Trump camp too disorganized to collude

Criminalization of policy differences has descended upon America once again. The viciousness towards a sitting president and his team evokes memories of Bill Clinton’s 1998 impeachment. In the “witch hunt” Clinton was impeached for something unrelated to the Arkansas real estate deal which sparked the Whitewater investigation years earlier. Like a Soviet secret police chief once said: “Show me the man and I’ll find you the crime.” Indeed.

We’re seeing the same thing today. The Trump-Russia collusion story is a hoax and “witch hunt” of this century.

Like typical conspiracy theories, usually the simplest explanation is correct. The campaign was chaotic, understaffed and underpaid, if paid at all. We couldn’t collude amongst ourselves. [my emphasis]

Since JD Gordon is — by his own account — incompetent, I’m going to repeat the substance of this post I did even as he first rolled out this line, just to help him out.

Update: I’ve been informed that Jared Kushner has also used this “we couldn’t collude because we’re too incompetent” line, so perhaps he’s the one who believes he’s not at risk for engaging in a quid pro quo with Russians and others. 

Robert Mueller has 17 prosecutors. We’ve only seen what 10 of them are doing. And just one of them — Watergate prosecutor James Quarles — is known to be working on the White House obstruction case.

Here’s a census of Mueller’s prosecutors who’ve thus far shown what they’re working on:

Manafort docket:

  • Andrew Weismann (1)
  • Greg Andres (2)
  • Kyle Freeny (3)

Adam Jed (4), an appellate specialist, has appeared with these lawyers in grand jury appearances.

Papadopoulos docket:

  • Jeannie Rhee (5)
  • Andrew Goldstein (6)
  • Aaron Zelinsky (7)

Flynn docket:

  • Brandon L. Van Grack (8)
  • Zainab Ahmad (9)

Obstruction docket:

Even in these dockets, it’s clear Mueller is nowhere near done.

Flynn may have a status hearing scheduled for Thursday (though it’s not formally noted in the docket). I suspect, instead, we’ll get a joint status report like was submitted in Papadopoulos’ case on January 17, which basically said, “we’re very busy cooperating, don’t bug us until April 23.”

And CNN just reported that Mueller’s team has drafted superseding indictments against Paul Manafort and Rick Gates, and Gates appears to be prepping to flip.

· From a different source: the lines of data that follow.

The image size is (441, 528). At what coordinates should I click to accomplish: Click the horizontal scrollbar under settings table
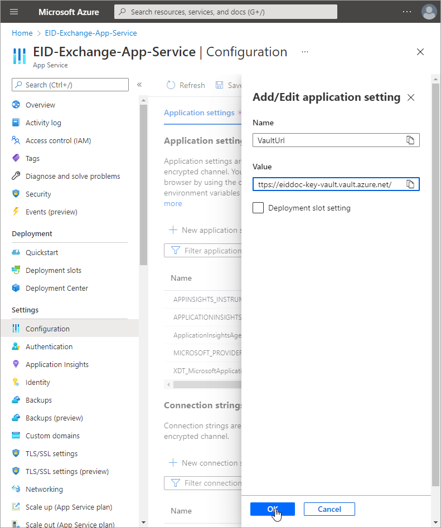pyautogui.click(x=206, y=384)
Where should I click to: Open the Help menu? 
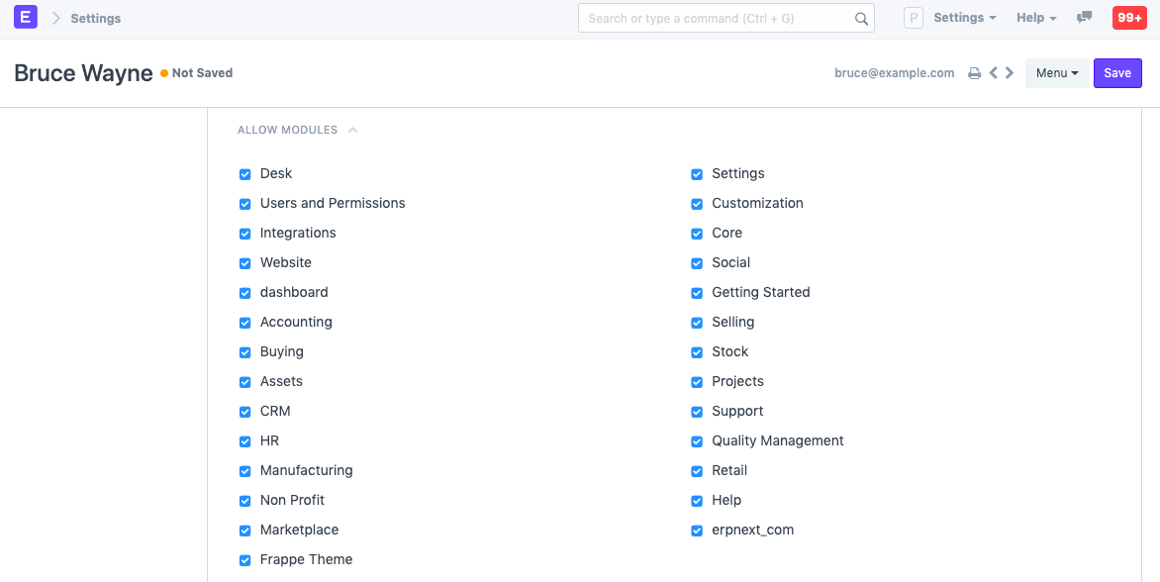point(1036,18)
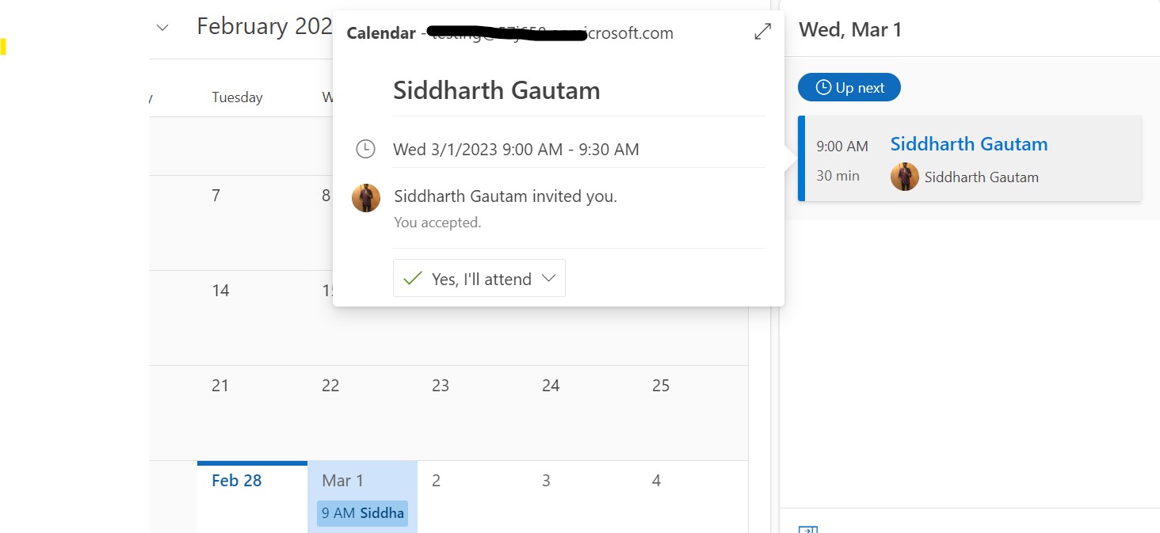This screenshot has width=1160, height=533.
Task: Click the green checkmark icon in the RSVP box
Action: point(412,279)
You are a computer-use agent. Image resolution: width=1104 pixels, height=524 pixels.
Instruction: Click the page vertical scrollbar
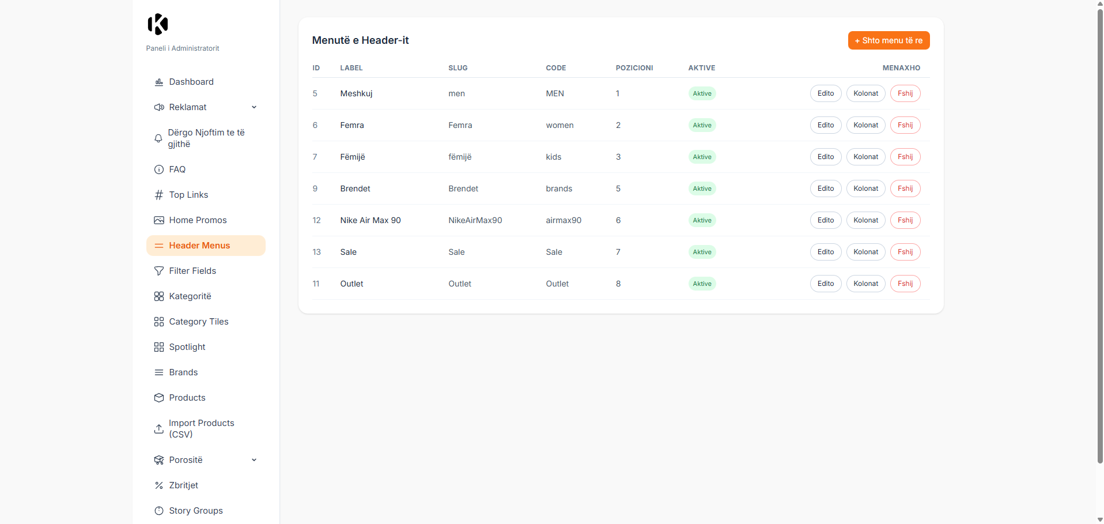coord(1099,231)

Former Trump campaign aide Rick Gates has quietly added a prominent white-collar attorney, Tom Green, to his defense team, signaling that Gates’ approach to his not-guilty plea could be changing behind the scenes.

Green, a well-known Washington defense lawyer, was seen at special counsel Robert Mueller’s office twice last week. CNN is told by a source familiar with the matter that Green has joined Gates’ team.

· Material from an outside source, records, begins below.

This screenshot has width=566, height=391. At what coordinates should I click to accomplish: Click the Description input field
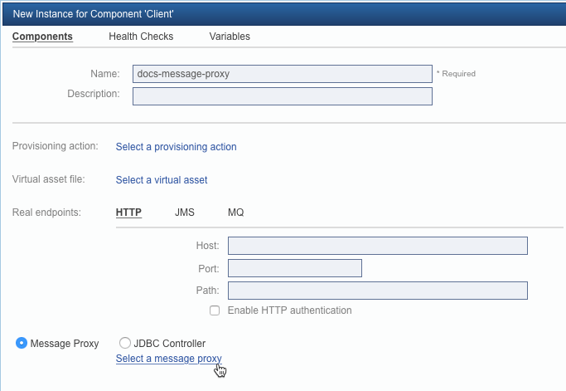click(283, 96)
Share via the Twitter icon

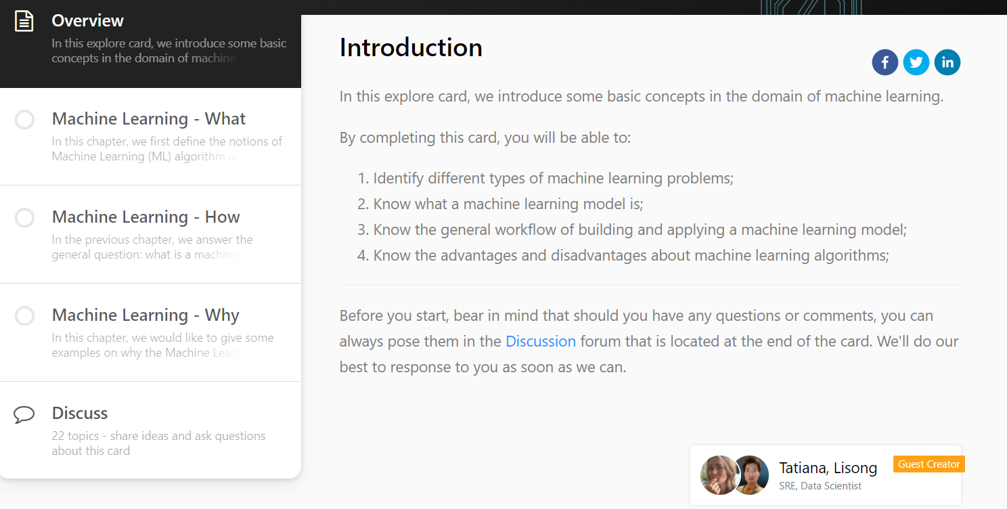(916, 62)
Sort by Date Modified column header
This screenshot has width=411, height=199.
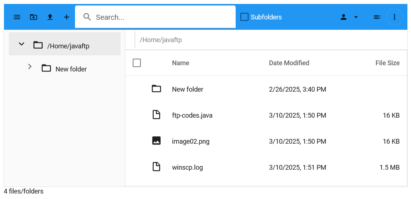[289, 63]
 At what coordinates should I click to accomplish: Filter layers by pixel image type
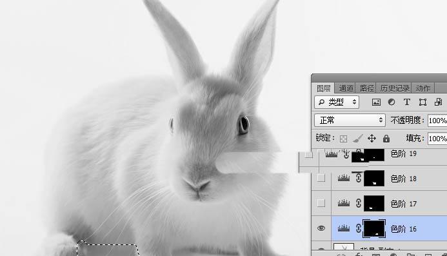[x=376, y=102]
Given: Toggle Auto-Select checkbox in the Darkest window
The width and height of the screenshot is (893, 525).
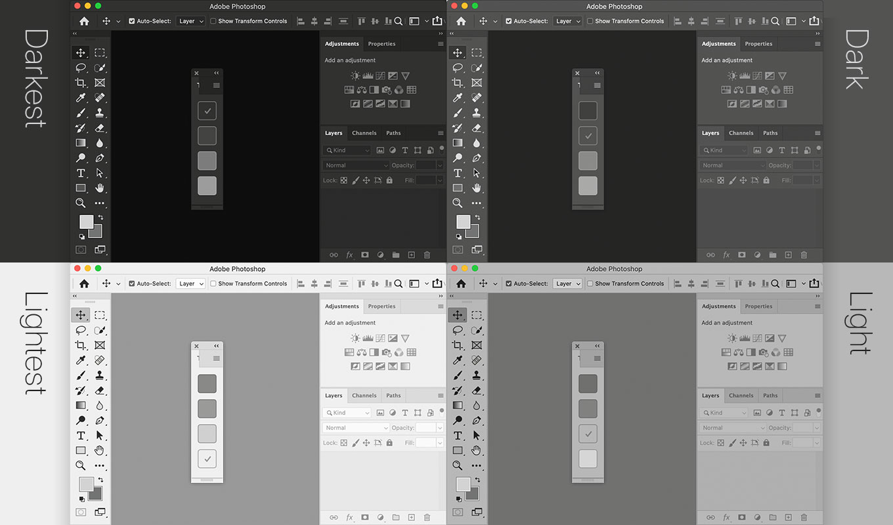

Green isn’t listed in the court record as a lawyer in the case and works for a large law firm separate from Gates’ primary lawyers.

Green’s involvement suggests that there is an ongoing negotiation between the defendant’s team and the prosecutors.

[snip]

Superseding indictments, which would add or replace charges against both Gates and Manafort, have been prepared, according to a source close to the investigation. No additional charges have been filed so far. When there is a delay in filing charges after they’ve been prepared, it can indicate that negotiations of some nature are ongoing.

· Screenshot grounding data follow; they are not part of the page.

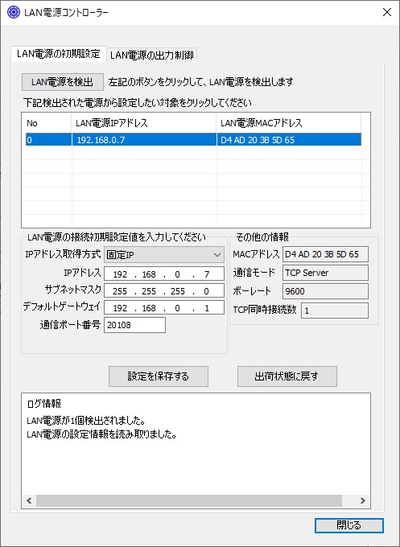This screenshot has height=547, width=400.
Task: Click the 出荷状態に戻す button
Action: 287,376
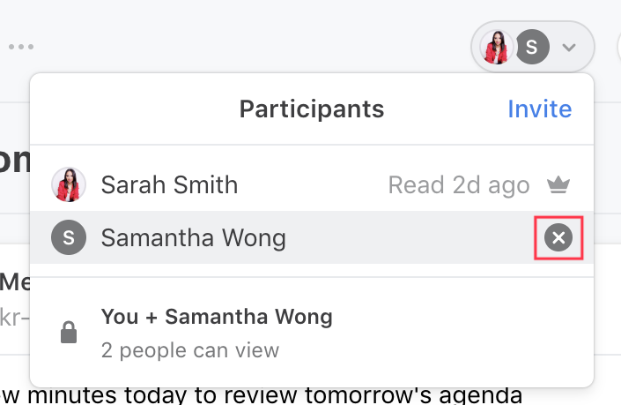The height and width of the screenshot is (405, 621).
Task: Click Sarah Smith's avatar in the participants list
Action: pos(69,184)
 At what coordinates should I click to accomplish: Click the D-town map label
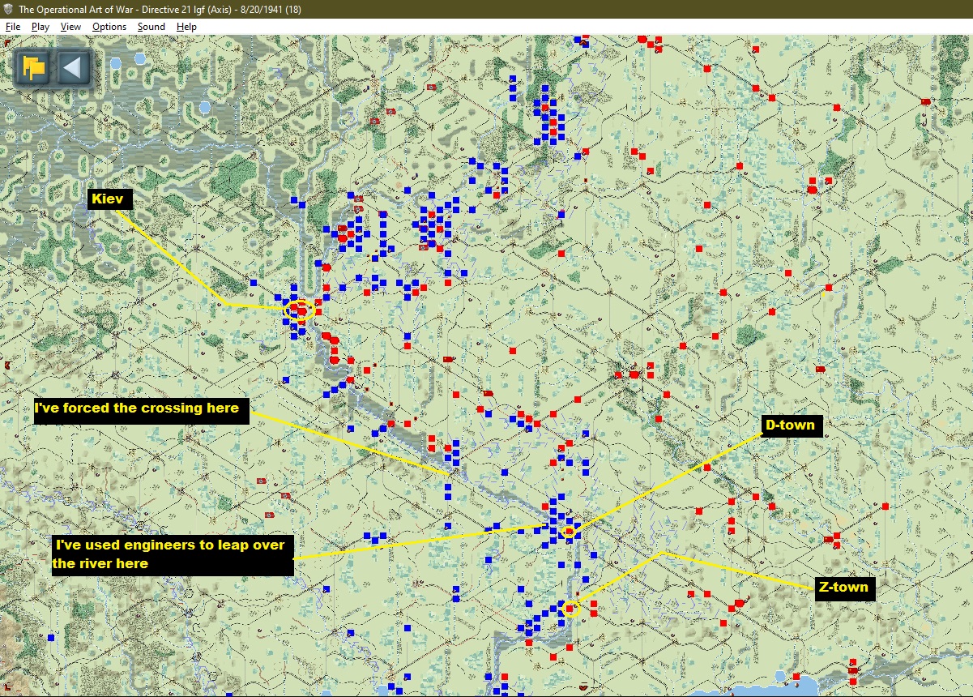pyautogui.click(x=790, y=425)
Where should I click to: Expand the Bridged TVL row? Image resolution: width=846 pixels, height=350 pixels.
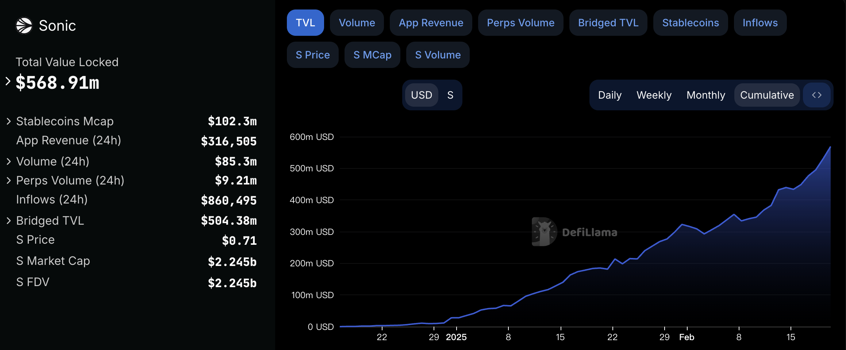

So even where we have some visibility, that visibility suggests there is plenty of work trying to see if there was any conspiracy tied to the election.

That leaves the following prosecutors, listed with their specialities:

  • Aaron Zebley (11): probably working on coordination
  • Michael Dreeben (12): appellate wizard
  • Elizabeth Prelogar (13): appellate specialist and Russian speaker
  • Scott Meisler (14): appellate specialist
  • Rush Atkinson (15): fraud prosecutor
  • Ryan Dickey (16): Cybersecurity (just added in November)
  • Mystery prosecutor (17)

I mean, Mueller hasn’t even revealed all his prosecutors yet, much less what they’re all working on.

But JD Gordon would have you believe the prosecutors’ attention to what meetings he and his buddies were in means Mueller is only investigating obstruction.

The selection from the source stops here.